▶ Stated problem: Can you repeat these lines exactly, starting at the line containing "For every named" and ending at the line containing "Więcej informacji o polityce Cookies"?

▶ Exercise input:
↓

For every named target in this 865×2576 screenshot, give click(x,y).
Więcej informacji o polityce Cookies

↑
↓

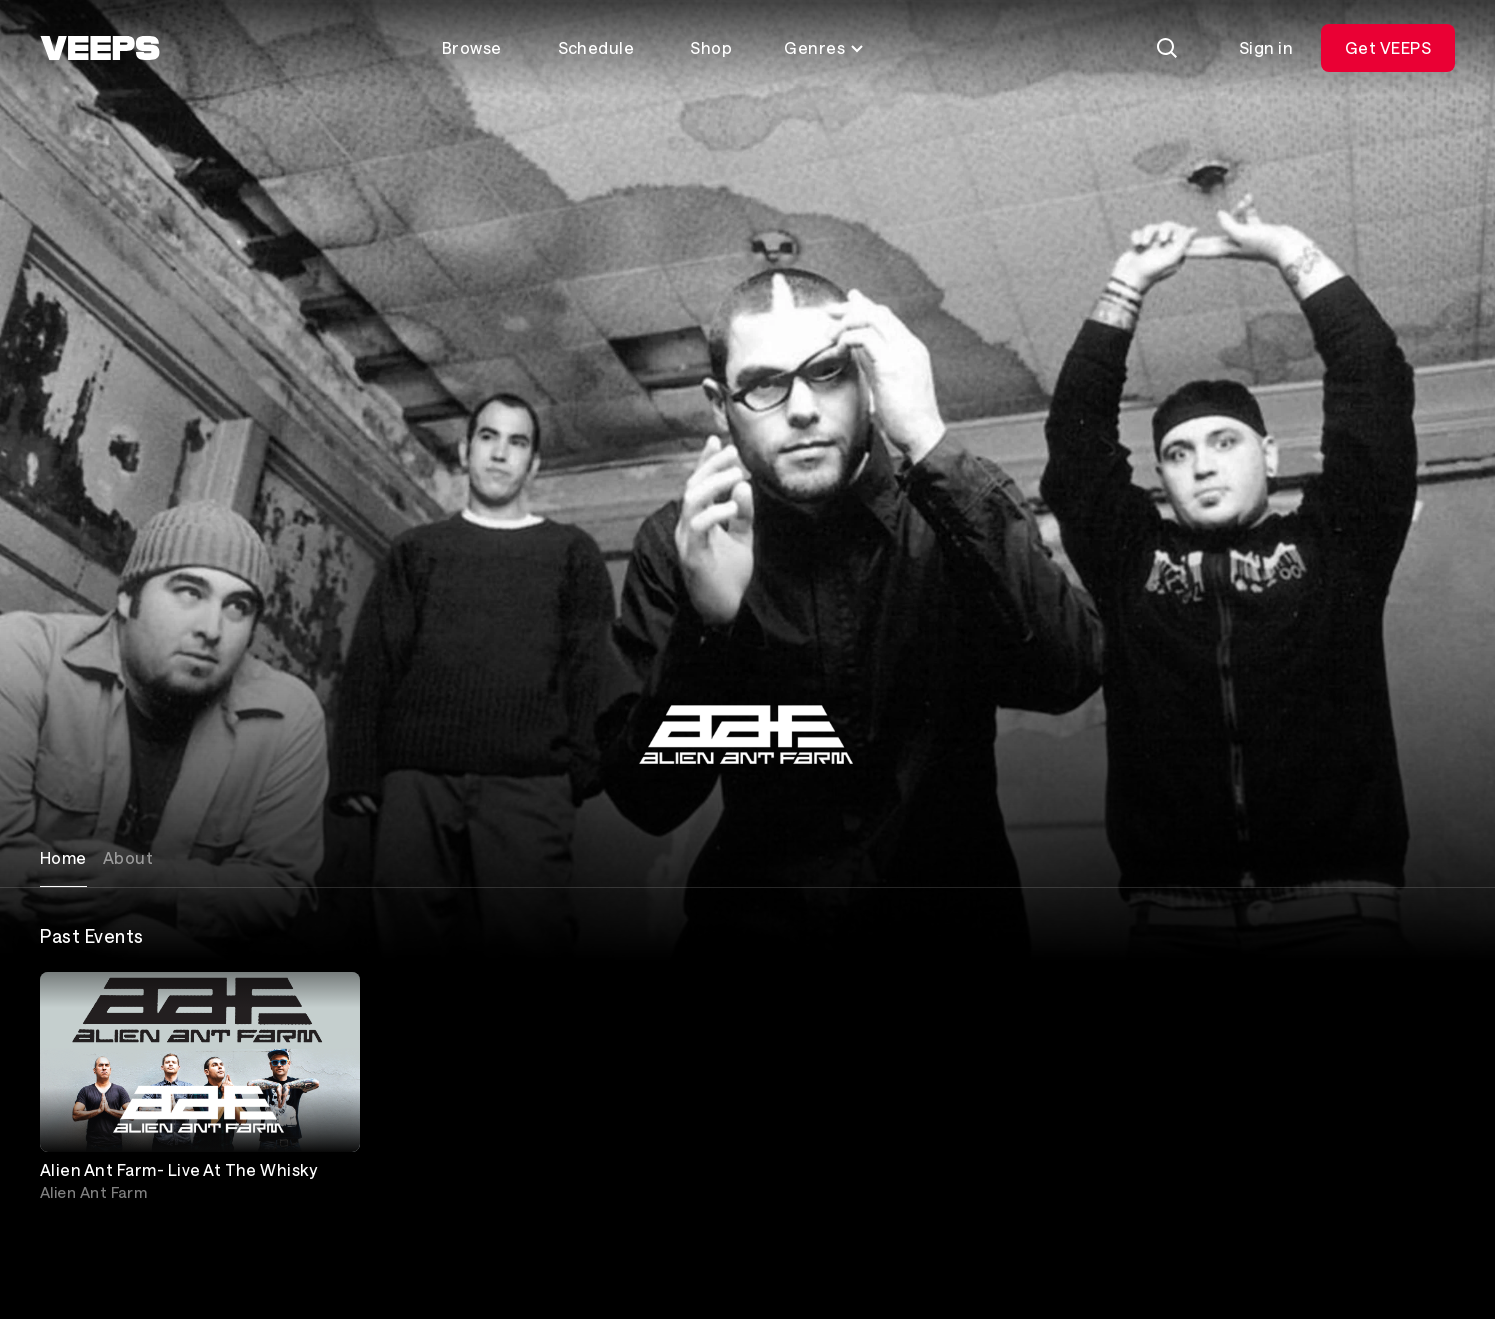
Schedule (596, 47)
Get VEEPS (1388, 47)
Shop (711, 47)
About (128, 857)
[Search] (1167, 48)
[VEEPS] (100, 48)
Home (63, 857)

↑

▶ The output:
For every named target in this 865×2576 screenshot, give click(x,y).
Więcej informacji o polityce Cookies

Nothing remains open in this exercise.